Murphy reels off the statistics pertaining to the DeltaStream like a proud father discussing the birth-weight of his child. “The total unit is a 400KW machine at 4 knots flow speed. It weighs 150 tons. It’s a 12m diameter turbine, which has a 15m wide structure and is 20m from the foot up to the top of the rotation of the turbine.

“In Ramsey Sound this is sitting in a minimum depth of about 30m so there is some 10-15m clearance from the top of the turbine to the surface for small vessel traffic to pass over it. It will be completely invisible; it sits on the seabed.”

In September 2014, the team successfully carried out the first lift of the full structure in readiness to load it onto the barge that will take the device from Pembroke Dock (where it was built) round to Ramsey Sound – as soon as the optimal weather conditions present themselves.

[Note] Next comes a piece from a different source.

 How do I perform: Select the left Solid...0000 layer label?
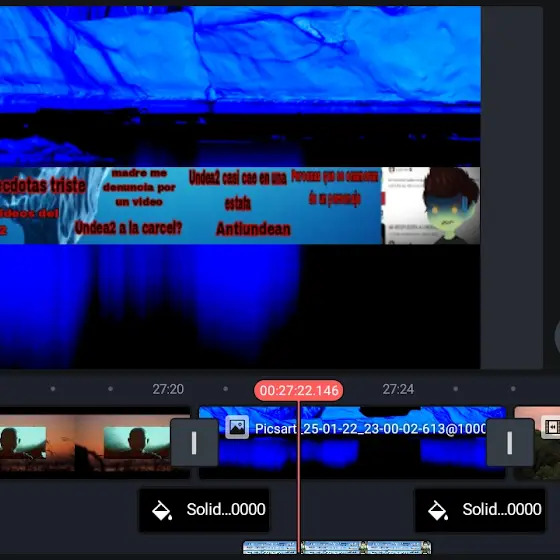tap(226, 509)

Murphy recalls being very happy indeed with the results of this lift. “As well as being the first time we lifted the device, we also wanted to check the alignment of it in relation to the centre of gravity. We wanted about a 5° tilt on the tubular structure so that the structural tubes, which are hollow, can flood and drain freely as we put the device through the splash zone (the surface of the water). These impact on crane lifting limits and calculations associated with the speed of lowering the device up and through the water. Happily our estimate of weight was within half a ton.”

Next on the agenda

Murphy is obviously now itching to get the turbine into the sea. Tidal Energy Limited has been granted a licence (by the Crown Estate, which owns the seabed) for this device for a one-year operation period. He says: “This is the time when we determine whether there is any adverse impact on the environment. Provided we can demonstrate there is no adverse operating impact, we will extend the operations licence. We have a technology development plan that we want to pursue. We signed off the design of this device two and a half years ago and then went into the procurement process for the long-lead items such as the blades, the generator technology, the gearbox, etc. Since that time we’ve already come up with many ideas on how we can improve it. Our intention is to build a second pre-production prototype in 2016, then in 2018 we will be looking at the Ramsey Sound site as being our commercial-scale project objective.”

In terms of scaling this up to a commercial level, Murphy reveals that it won’t simply be a matter of building a bigger turbine. “We’ve built one turbine on a reduced size structure because this is most valuable step to prove the technology before we start scaling up. But we can scale up in three ways. Firstly, by having more of these devices on the seabed in that location. Secondly, by increasing the size of the ‘triangle’ of the structure to put two or three turbines onto the same structure. Finally, we can scale up the size of the turbine itself to create more output for a given tidal current flowstream. Until we’ve done the prototype evaluation work it’s difficult to say exactly how the scale-up will best be tackled but it’s likely to be a combination of those three elements.”